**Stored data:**
----
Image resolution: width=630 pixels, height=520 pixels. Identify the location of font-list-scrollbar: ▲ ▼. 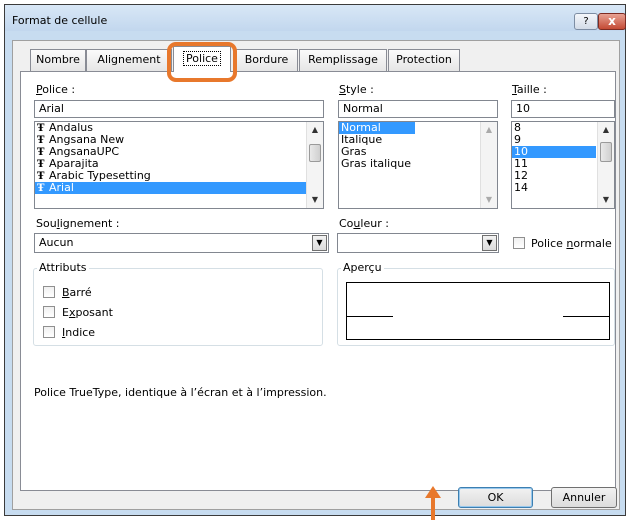
(314, 165).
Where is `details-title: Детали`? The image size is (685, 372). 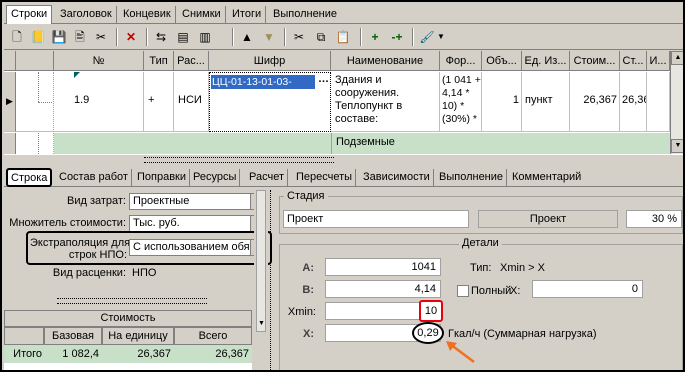 details-title: Детали is located at coordinates (480, 243).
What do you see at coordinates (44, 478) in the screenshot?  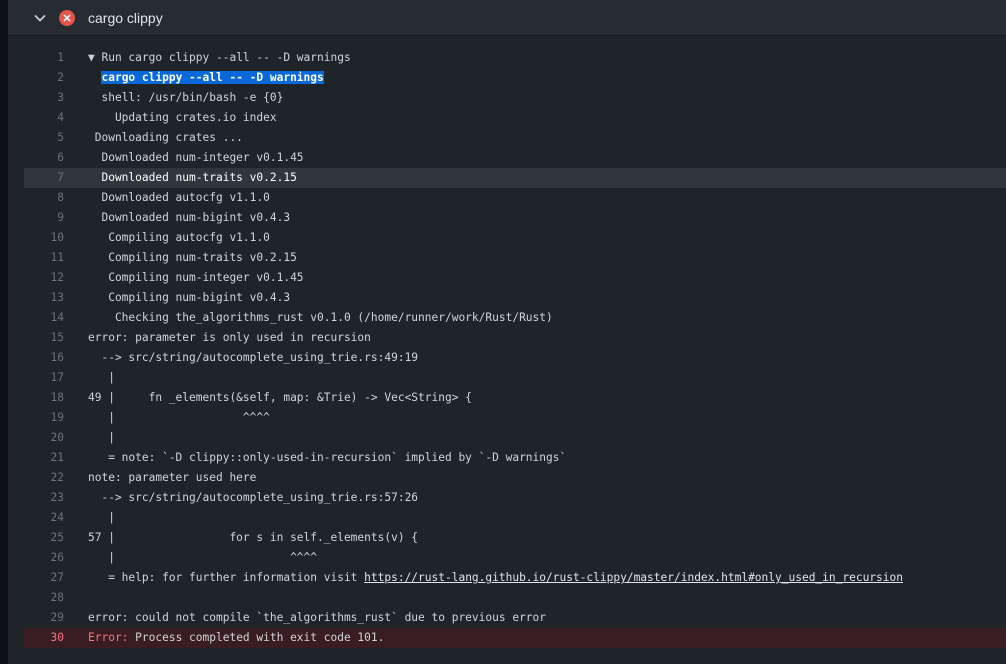 I see `line-number: 22` at bounding box center [44, 478].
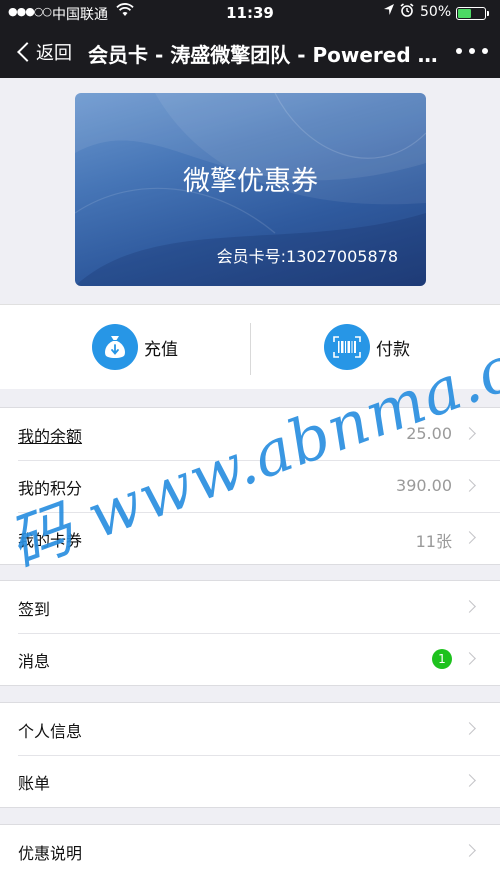  What do you see at coordinates (50, 436) in the screenshot?
I see `balance-label: 我的余额` at bounding box center [50, 436].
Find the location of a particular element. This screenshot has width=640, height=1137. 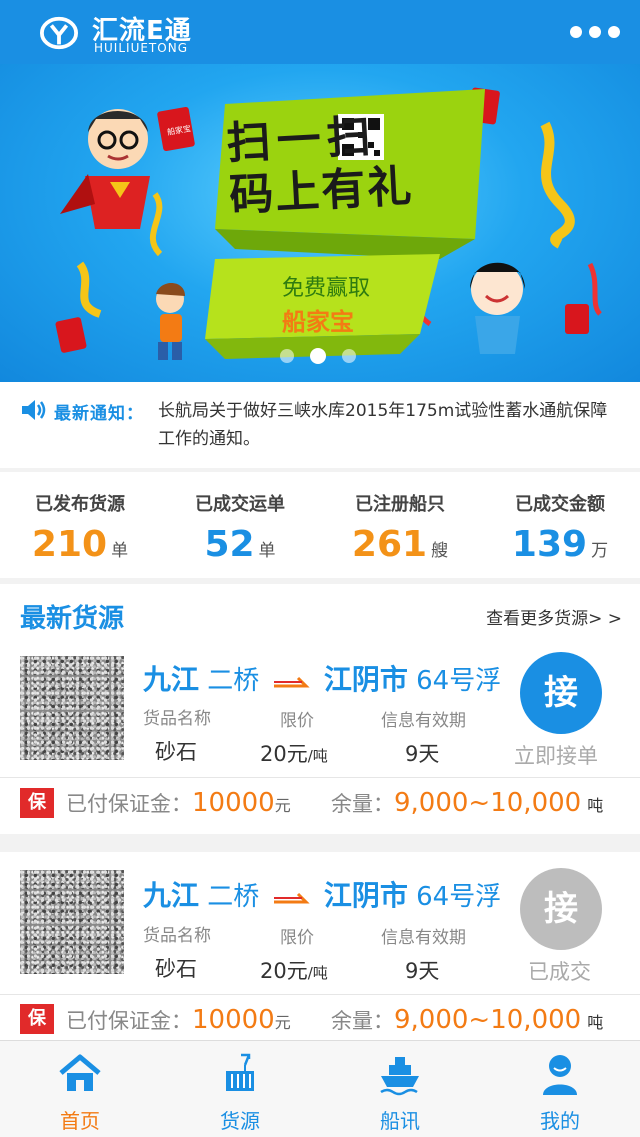

accept-order-label: 立即接单 is located at coordinates (556, 755).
----
**ASSIGNMENT:** Copy the records from the line containing "Find the location" through the end as a numbered list. Skip blank lines and leave out the pictures.

**OUTPUT BELOW:**
1. Find the location of a particular element. This screenshot has width=640, height=1137. 
2. accept-order-label: 立即接单 is located at coordinates (556, 755).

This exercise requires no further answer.